When you visit Hawaii Tropical Botanical Garden, you’ll notice the showy, brilliantly colored flowers called heliconia. Heliconia are exotic and dramatic, and they scream TROPICS! The Garden has an excellent collection of species and hybrid heliconia and you’ll see them on every trail.
Some, like the hanging lobster claw, are pendant, and others have standing inflorescence bracts. Their inflorescence bracts, either smooth or fuzzy, have up to small 50 flowers each. The flowers are often bright red, yellow, or both, although some are orange, green, purple, and pink.
There are about 200 species of heliconia (all of the genus Heliconia; family Heliconiaceae), some from the Pacific Islands as far west as Indonesia, and others that are native to tropical America.
It was the Swedish botanist Carl Linnaeus, known as the “father of modern taxonomy,” who named the genus Heliconia in 1771. The name is after Helicon, a mountain in Greece that is home to Apollo and the Muses.

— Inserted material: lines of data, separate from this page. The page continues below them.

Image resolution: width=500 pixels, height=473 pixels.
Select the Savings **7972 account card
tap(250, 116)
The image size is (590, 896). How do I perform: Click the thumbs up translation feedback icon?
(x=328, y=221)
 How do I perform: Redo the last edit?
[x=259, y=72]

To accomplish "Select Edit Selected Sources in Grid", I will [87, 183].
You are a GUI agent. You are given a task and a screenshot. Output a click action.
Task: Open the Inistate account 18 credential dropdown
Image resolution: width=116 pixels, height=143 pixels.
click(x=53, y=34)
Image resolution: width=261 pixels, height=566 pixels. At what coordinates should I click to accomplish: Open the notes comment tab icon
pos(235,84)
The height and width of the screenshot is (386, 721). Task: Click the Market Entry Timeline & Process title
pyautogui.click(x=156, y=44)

In the past, heliconia were classified as part of the banana family (Musaceae), but while their leaves and shape do somewhat resemble that family (and also the bird of paradise, Strelitziaceae), they have very different flowers.

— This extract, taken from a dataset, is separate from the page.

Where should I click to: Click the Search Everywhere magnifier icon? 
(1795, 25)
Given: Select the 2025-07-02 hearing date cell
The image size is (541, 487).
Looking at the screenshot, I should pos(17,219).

Depending on the species, heliconia can grow up to 30 feet tall and their leaves range from six inches to 10 feet long. There are three basic kinds of leaf arrangement:
- Upright with long petioles (like how a banana plant grows)

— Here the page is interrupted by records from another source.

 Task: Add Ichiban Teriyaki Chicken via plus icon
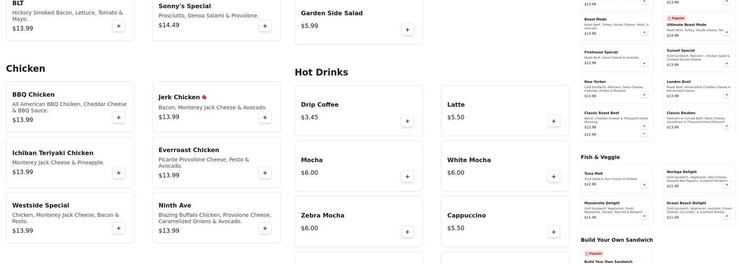(x=119, y=173)
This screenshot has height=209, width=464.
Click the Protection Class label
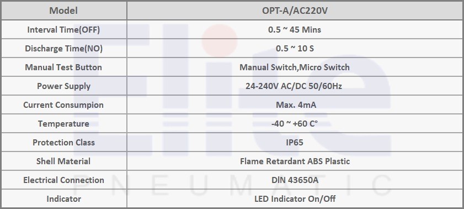pos(63,142)
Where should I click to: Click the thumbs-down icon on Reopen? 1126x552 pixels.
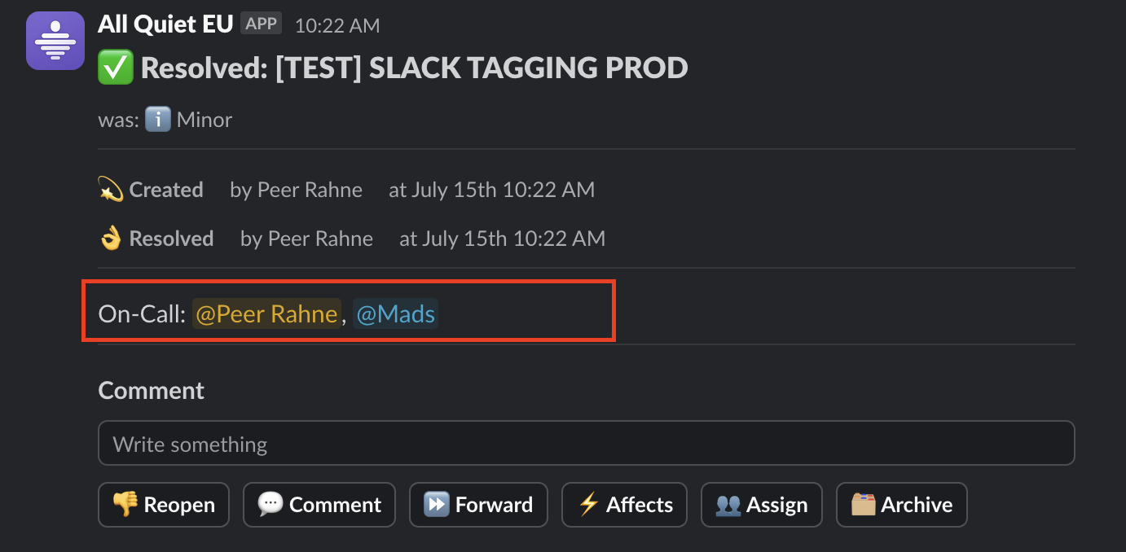coord(125,505)
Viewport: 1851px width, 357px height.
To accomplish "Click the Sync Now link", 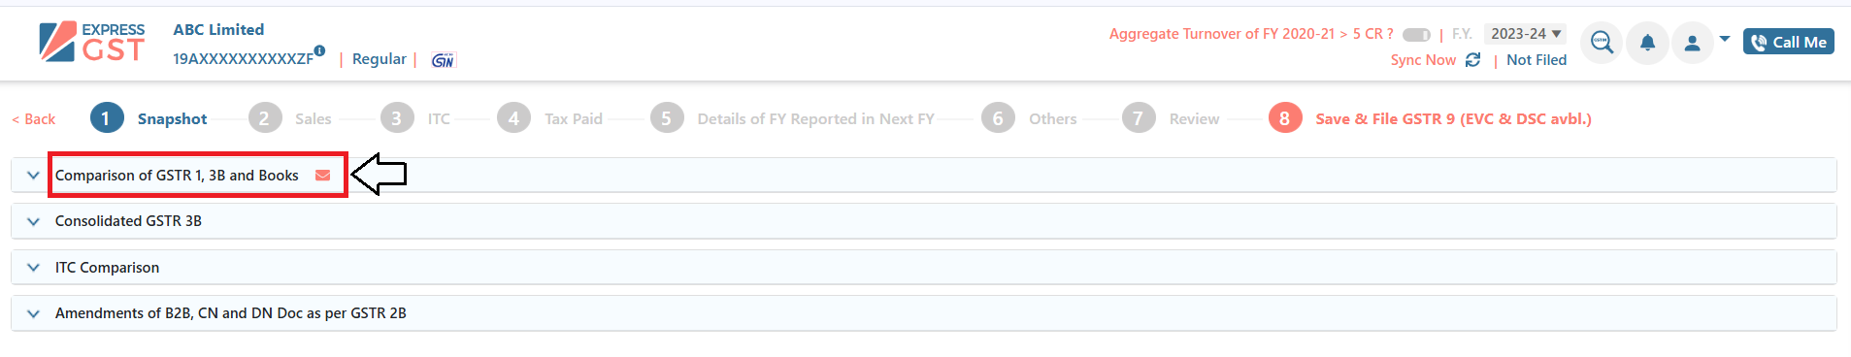I will pos(1423,60).
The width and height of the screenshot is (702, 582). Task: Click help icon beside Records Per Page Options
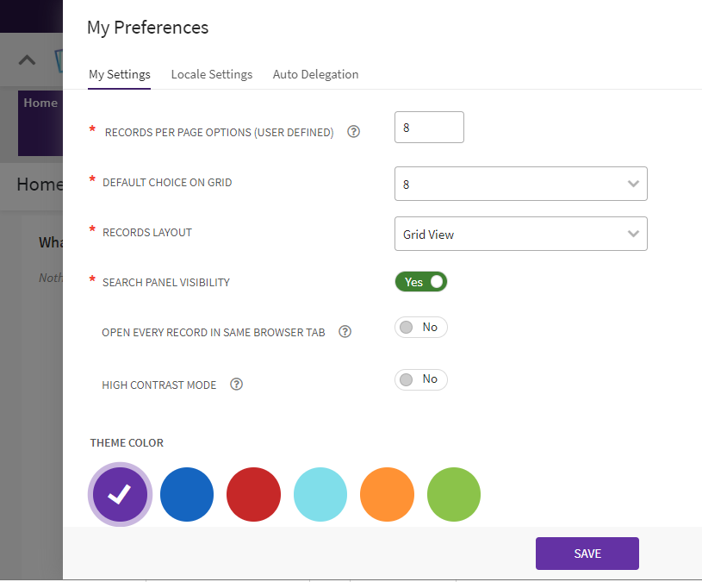coord(353,132)
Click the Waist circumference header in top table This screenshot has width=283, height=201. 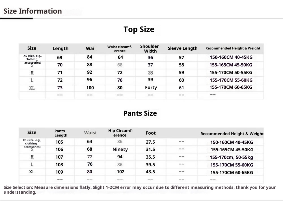120,49
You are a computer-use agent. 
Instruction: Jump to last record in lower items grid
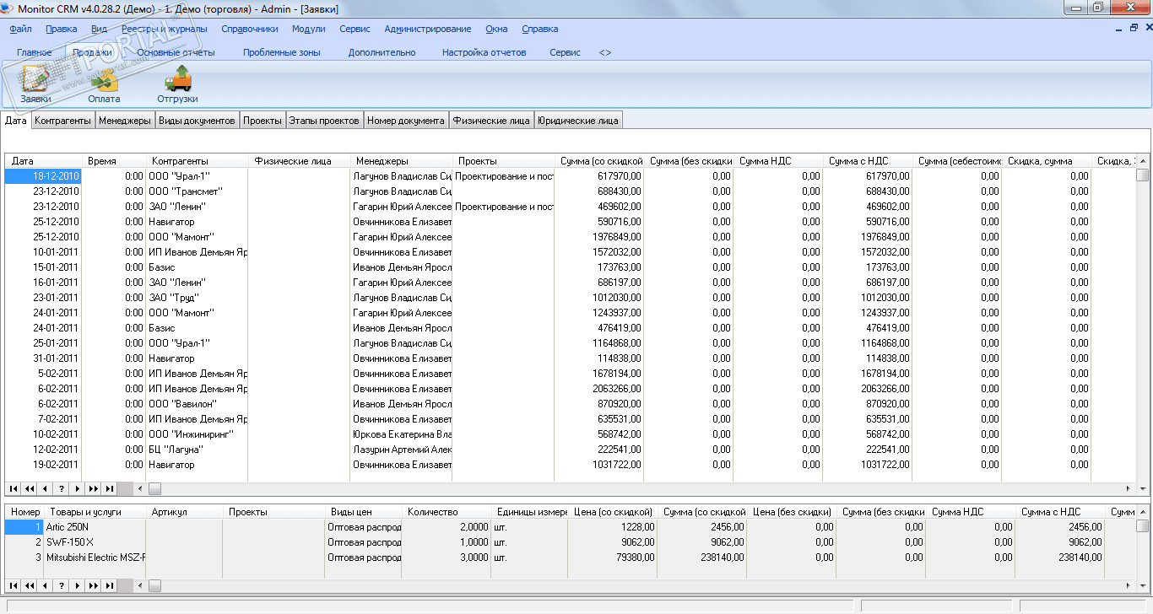[110, 585]
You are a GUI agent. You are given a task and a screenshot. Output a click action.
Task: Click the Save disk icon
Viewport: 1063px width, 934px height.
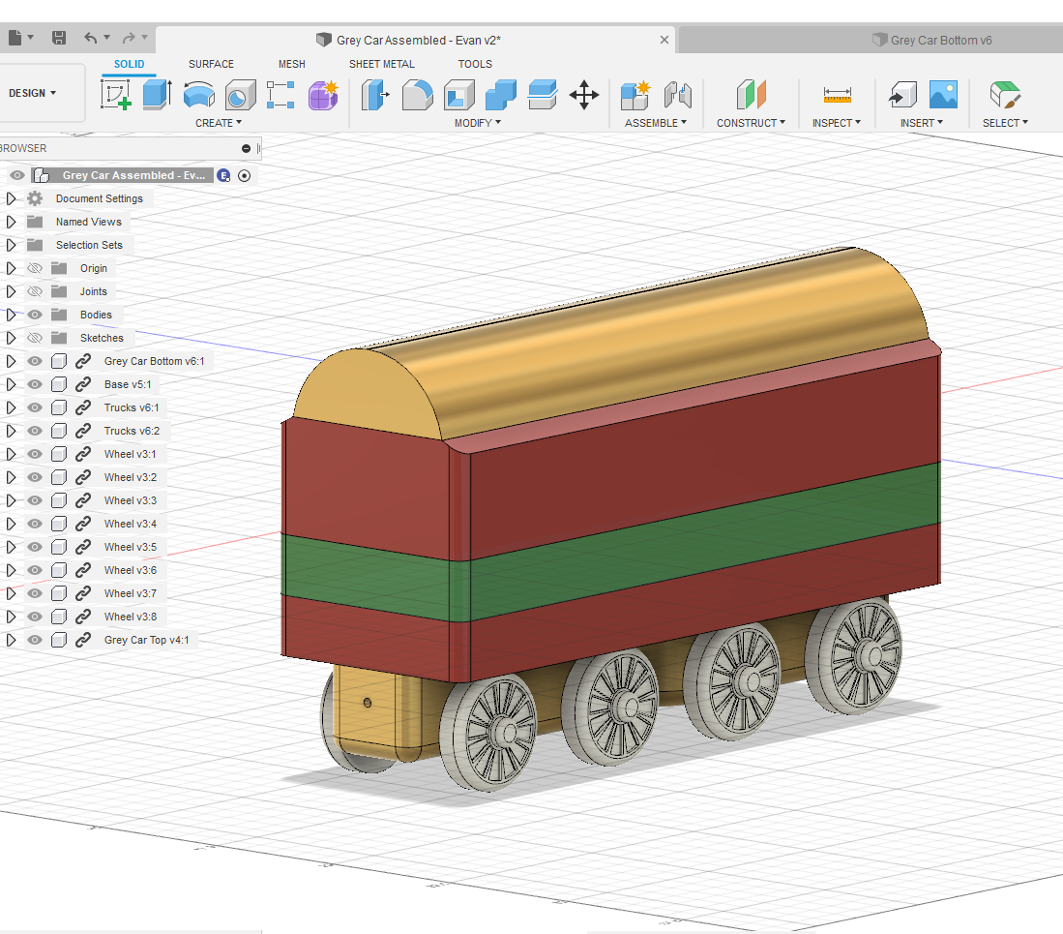tap(59, 38)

- Generally horizontal with short petioles (as a ginger plant grows)
- Oblique blades with short to medium-length petioles (similar to those in the genus Canna).
Various birds and animals make use of the heliconia. Some attach their nests to a strip of leaf torn away from the blade, so the leaf makes an overhang. Spiders and frogs hide within the heliconia’s furled leaves, and tiny aquatic organisms, including mosquito larvae, live in the water that collects in the bracts.
Want to grow heliconia yourself? The plant prefers full sun to partial shade and does best in humidity and warm temperatures. It does not do well in cold temperatures.
When you cut the flowers, wash them with a little dish detergent and rinse them with fresh water before putting them in a flower arrangement. If you soak them in fresh water for about 30 minutes every three days, they will keep longer.